Pimpinan atau pemberi kerja memberikan kebijakan dan prosedur untuk pekerja melaporkan setiap ada kasus dicurigai COVID-19 (gejala demam atau batuk/pilek/nyeri tenggorokan/sesak nafas) untuk dilakukan pemantauan oleh petugas kesehatan.
Manajemen juga diminta mengatur sistem bekerja dari rumah dan menentukan pekerja esensial yang perlu datang ke tempat kerja atau tidak.
2. Panduan bagi pekerja esensial yang harus tetap bekerja selama PSBB berlangsung
Di pintu masuk tempat kerja lakukan pengukuran suhu dengan menggunakan therma gun, dan sebelum masuk kerja terapkan Self Assessment Risiko COVID-19 untuk memastikan pekerja yang akan masuk kerja dalam kondisi tidak terjangkit COVID-19.
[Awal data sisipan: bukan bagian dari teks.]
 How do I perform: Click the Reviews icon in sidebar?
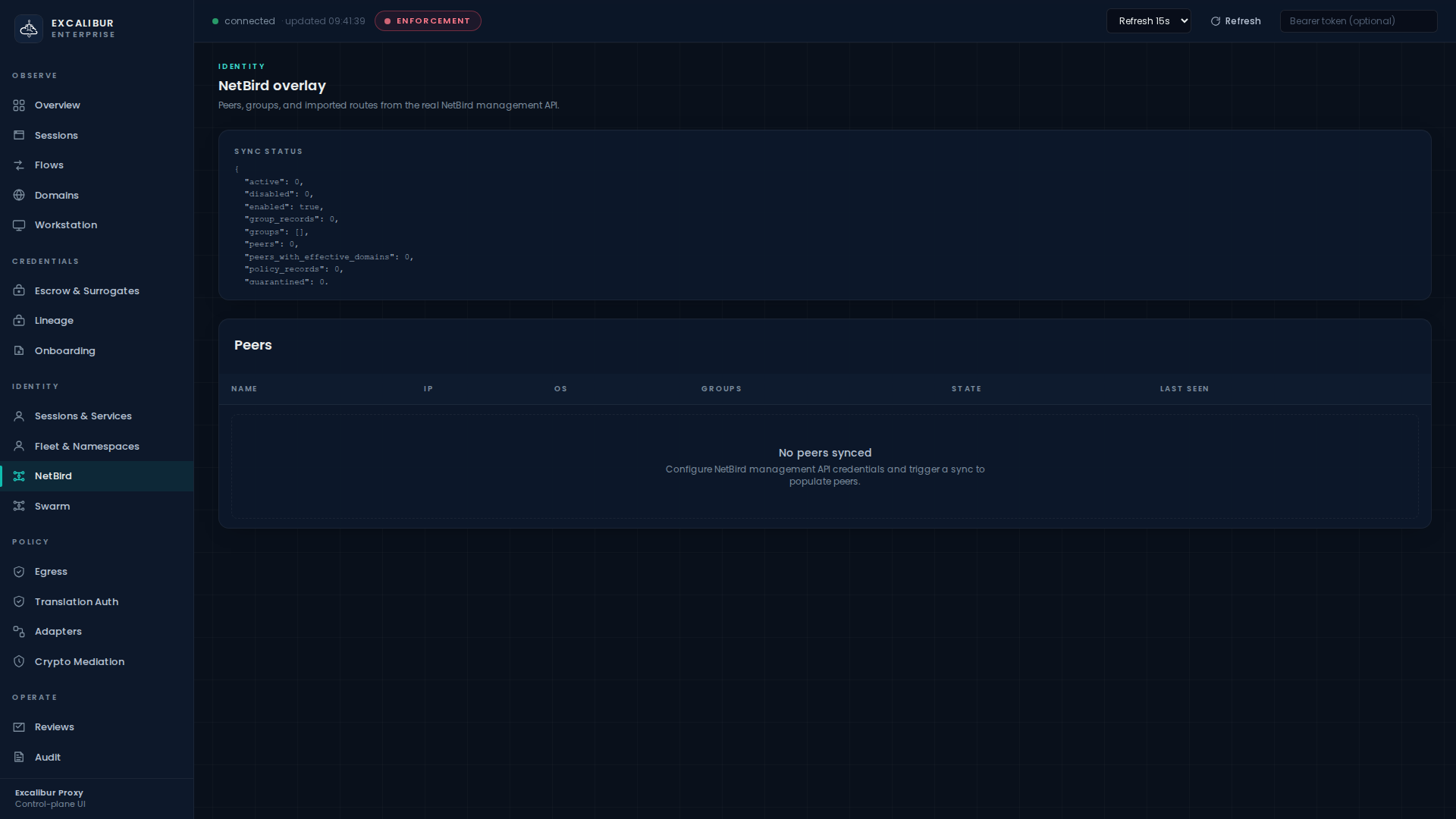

Pengaturan waktu kerja tidak terlalu panjang (lembur) yang akan mengakibatkan pekerja kekurangan waktu untuk beristirahat yang dapat menyebabkan penurunan sistem kekebalan/imunitas tubuh.
Jika memungkinkan, tidak perlu ada shift tiga atau pekerja yang bekerja dari malam hingga pagi hari. Jika terpaksa, pekerja shift tiga harus diatur agar yang bekerja terutama pekerja berusia kurang dari 50 tahun.
Para pekerja juga diharuskan menggunakan masker sejak perjalanan dari atau ke rumah dan selama di tempat kerja. meminta tempat kerja mengatur asupan nutrisi makanan pekerja, serta memfasilitasi tempat kerja yang aman dan sehat. Termasuk memperhatikan physical distancing dalam semua aktivitas kerja. Pengaturan jarak antar pekerja minimal satu meter pada setiap aktivitas kerja dan pengaturan meja, kursi kantin. Jika memungkinkan, pekerja dapat diberi suplemen vitamin C.
3. Sosialisasi dan edukasi pekerja mengenai COVID-19
Kemenkes mewajibkan tempat kerja memberi edukasi intensif pada seluruh pekerja dan keluarga mengenai pandemi COVID-19. Sehingga pekerja dapat melakukan tindakan preventif guna mencegah penularan penyakit secara mandiri. Materi edukasi mengenai New Normal dapat diakses di www.covid19.go.id.